BEGIN DATA SECTION

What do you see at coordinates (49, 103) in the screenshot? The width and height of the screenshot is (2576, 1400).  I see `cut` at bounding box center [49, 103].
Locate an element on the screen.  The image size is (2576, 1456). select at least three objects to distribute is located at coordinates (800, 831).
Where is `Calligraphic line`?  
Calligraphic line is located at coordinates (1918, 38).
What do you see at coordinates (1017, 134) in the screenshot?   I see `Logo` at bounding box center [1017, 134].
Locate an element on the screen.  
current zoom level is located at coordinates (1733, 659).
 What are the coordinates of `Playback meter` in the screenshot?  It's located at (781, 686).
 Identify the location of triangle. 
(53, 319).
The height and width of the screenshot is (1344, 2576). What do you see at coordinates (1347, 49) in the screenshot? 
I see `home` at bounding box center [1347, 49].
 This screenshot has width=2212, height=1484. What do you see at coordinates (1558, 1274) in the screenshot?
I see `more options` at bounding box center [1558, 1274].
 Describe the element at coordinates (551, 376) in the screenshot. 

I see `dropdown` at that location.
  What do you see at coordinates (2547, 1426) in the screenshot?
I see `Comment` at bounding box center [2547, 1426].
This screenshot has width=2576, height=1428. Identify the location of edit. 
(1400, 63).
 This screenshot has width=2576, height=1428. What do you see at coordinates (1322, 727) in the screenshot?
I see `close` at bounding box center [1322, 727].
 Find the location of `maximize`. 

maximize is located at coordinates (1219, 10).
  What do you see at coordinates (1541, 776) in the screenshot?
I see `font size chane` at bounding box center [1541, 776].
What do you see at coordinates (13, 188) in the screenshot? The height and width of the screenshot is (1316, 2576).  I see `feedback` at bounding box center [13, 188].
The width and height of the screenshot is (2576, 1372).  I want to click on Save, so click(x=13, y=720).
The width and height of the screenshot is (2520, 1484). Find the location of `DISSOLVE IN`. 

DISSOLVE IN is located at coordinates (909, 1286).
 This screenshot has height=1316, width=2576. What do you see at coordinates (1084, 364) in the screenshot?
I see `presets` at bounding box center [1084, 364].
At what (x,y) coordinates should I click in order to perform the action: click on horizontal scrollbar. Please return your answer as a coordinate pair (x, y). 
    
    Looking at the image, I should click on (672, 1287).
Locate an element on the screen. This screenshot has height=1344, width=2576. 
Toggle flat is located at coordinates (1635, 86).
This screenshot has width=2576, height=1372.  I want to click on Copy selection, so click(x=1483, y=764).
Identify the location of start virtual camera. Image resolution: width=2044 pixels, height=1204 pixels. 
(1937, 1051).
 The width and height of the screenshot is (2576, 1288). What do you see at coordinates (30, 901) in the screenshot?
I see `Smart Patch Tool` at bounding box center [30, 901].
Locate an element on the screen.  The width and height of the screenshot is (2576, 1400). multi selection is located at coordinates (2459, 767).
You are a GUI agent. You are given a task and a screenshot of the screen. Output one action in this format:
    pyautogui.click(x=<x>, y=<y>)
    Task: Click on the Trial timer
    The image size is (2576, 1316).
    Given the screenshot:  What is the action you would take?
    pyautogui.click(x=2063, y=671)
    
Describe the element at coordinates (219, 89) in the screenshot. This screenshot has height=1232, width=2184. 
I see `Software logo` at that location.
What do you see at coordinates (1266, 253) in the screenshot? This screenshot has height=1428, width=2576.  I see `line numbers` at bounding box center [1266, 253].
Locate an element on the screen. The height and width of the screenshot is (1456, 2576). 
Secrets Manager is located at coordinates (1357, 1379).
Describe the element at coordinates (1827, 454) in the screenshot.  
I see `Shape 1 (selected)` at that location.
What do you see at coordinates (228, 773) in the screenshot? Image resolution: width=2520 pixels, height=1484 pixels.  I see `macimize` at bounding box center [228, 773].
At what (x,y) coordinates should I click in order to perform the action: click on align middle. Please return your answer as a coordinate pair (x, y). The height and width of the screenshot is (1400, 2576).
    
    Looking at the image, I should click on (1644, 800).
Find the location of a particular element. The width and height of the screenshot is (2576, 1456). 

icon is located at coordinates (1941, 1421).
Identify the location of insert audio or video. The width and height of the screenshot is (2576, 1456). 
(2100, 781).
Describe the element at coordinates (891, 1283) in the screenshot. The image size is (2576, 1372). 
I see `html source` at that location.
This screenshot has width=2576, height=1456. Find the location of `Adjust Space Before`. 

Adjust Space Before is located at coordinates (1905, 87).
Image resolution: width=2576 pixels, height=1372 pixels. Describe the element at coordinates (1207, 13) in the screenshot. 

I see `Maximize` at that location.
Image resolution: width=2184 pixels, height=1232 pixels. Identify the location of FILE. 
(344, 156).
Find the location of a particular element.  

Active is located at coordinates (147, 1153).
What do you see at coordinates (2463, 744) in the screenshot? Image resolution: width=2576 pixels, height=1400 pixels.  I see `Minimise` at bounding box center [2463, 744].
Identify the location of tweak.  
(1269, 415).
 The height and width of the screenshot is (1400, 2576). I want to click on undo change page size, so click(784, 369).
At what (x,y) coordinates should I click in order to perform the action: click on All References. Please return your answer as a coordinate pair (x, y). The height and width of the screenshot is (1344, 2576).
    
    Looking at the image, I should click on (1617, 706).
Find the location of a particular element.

END DATA SECTION

## TASK DESCRIPTION
Can you reproduce every one of the lines above word for word, without changing anything?

## WORKED SOLUTION
What do you see at coordinates (49, 103) in the screenshot? The width and height of the screenshot is (2576, 1400).  I see `cut` at bounding box center [49, 103].
Locate an element on the screen.  The image size is (2576, 1456). select at least three objects to distribute is located at coordinates (800, 831).
Where is `Calligraphic line`?  
Calligraphic line is located at coordinates (1918, 38).
What do you see at coordinates (1017, 134) in the screenshot?   I see `Logo` at bounding box center [1017, 134].
Locate an element on the screen.  
current zoom level is located at coordinates (1733, 659).
 What are the coordinates of `Playback meter` in the screenshot?  It's located at (781, 686).
 Identify the location of triangle. 
(53, 319).
The height and width of the screenshot is (1344, 2576). What do you see at coordinates (1347, 49) in the screenshot? 
I see `home` at bounding box center [1347, 49].
 This screenshot has width=2212, height=1484. What do you see at coordinates (1558, 1274) in the screenshot?
I see `more options` at bounding box center [1558, 1274].
 Describe the element at coordinates (551, 376) in the screenshot. 

I see `dropdown` at that location.
  What do you see at coordinates (2547, 1426) in the screenshot?
I see `Comment` at bounding box center [2547, 1426].
This screenshot has width=2576, height=1428. Identify the location of edit. 
(1400, 63).
 This screenshot has width=2576, height=1428. What do you see at coordinates (1322, 727) in the screenshot?
I see `close` at bounding box center [1322, 727].
 Find the location of `maximize`. 

maximize is located at coordinates (1219, 10).
  What do you see at coordinates (1541, 776) in the screenshot?
I see `font size chane` at bounding box center [1541, 776].
What do you see at coordinates (13, 188) in the screenshot? The height and width of the screenshot is (1316, 2576).  I see `feedback` at bounding box center [13, 188].
The width and height of the screenshot is (2576, 1372).  I want to click on Save, so click(x=13, y=720).
The width and height of the screenshot is (2520, 1484). Find the location of `DISSOLVE IN`. 

DISSOLVE IN is located at coordinates (909, 1286).
 This screenshot has height=1316, width=2576. What do you see at coordinates (1084, 364) in the screenshot?
I see `presets` at bounding box center [1084, 364].
At what (x,y) coordinates should I click in order to perform the action: click on horizontal scrollbar. Please return your answer as a coordinate pair (x, y). 
    
    Looking at the image, I should click on (672, 1287).
Locate an element on the screen. This screenshot has height=1344, width=2576. 
Toggle flat is located at coordinates (1635, 86).
This screenshot has width=2576, height=1372.  I want to click on Copy selection, so click(x=1483, y=764).
Identify the location of start virtual camera. Image resolution: width=2044 pixels, height=1204 pixels. 
(1937, 1051).
 The width and height of the screenshot is (2576, 1288). What do you see at coordinates (30, 901) in the screenshot?
I see `Smart Patch Tool` at bounding box center [30, 901].
Locate an element on the screen.  The width and height of the screenshot is (2576, 1400). multi selection is located at coordinates (2459, 767).
You are a GUI agent. You are given a task and a screenshot of the screen. Output one action in this format:
    pyautogui.click(x=<x>, y=<y>)
    Task: Click on the Trial timer
    The image size is (2576, 1316).
    Given the screenshot:  What is the action you would take?
    pyautogui.click(x=2063, y=671)
    
Describe the element at coordinates (219, 89) in the screenshot. This screenshot has height=1232, width=2184. 
I see `Software logo` at that location.
What do you see at coordinates (1266, 253) in the screenshot? This screenshot has height=1428, width=2576.  I see `line numbers` at bounding box center [1266, 253].
Locate an element on the screen. The height and width of the screenshot is (1456, 2576). 
Secrets Manager is located at coordinates (1357, 1379).
Describe the element at coordinates (1827, 454) in the screenshot.  
I see `Shape 1 (selected)` at that location.
What do you see at coordinates (228, 773) in the screenshot? Image resolution: width=2520 pixels, height=1484 pixels.  I see `macimize` at bounding box center [228, 773].
At what (x,y) coordinates should I click in order to perform the action: click on align middle. Please return your answer as a coordinate pair (x, y). The height and width of the screenshot is (1400, 2576).
    
    Looking at the image, I should click on (1644, 800).
Find the location of a particular element. The width and height of the screenshot is (2576, 1456). 

icon is located at coordinates (1941, 1421).
Identify the location of insert audio or video. The width and height of the screenshot is (2576, 1456). 
(2100, 781).
Describe the element at coordinates (891, 1283) in the screenshot. The image size is (2576, 1372). 
I see `html source` at that location.
This screenshot has width=2576, height=1456. Find the location of `Adjust Space Before`. 

Adjust Space Before is located at coordinates (1905, 87).
Image resolution: width=2576 pixels, height=1372 pixels. Describe the element at coordinates (1207, 13) in the screenshot. 

I see `Maximize` at that location.
Image resolution: width=2184 pixels, height=1232 pixels. Identify the location of FILE. 
(344, 156).
Find the location of a particular element.  

Active is located at coordinates (147, 1153).
What do you see at coordinates (2463, 744) in the screenshot? Image resolution: width=2576 pixels, height=1400 pixels.  I see `Minimise` at bounding box center [2463, 744].
Identify the location of tweak.  
(1269, 415).
 The height and width of the screenshot is (1400, 2576). I want to click on undo change page size, so click(784, 369).
At what (x,y) coordinates should I click in order to perform the action: click on All References. Please return your answer as a coordinate pair (x, y). The height and width of the screenshot is (1344, 2576).
    
    Looking at the image, I should click on (1617, 706).
Find the location of a particular element.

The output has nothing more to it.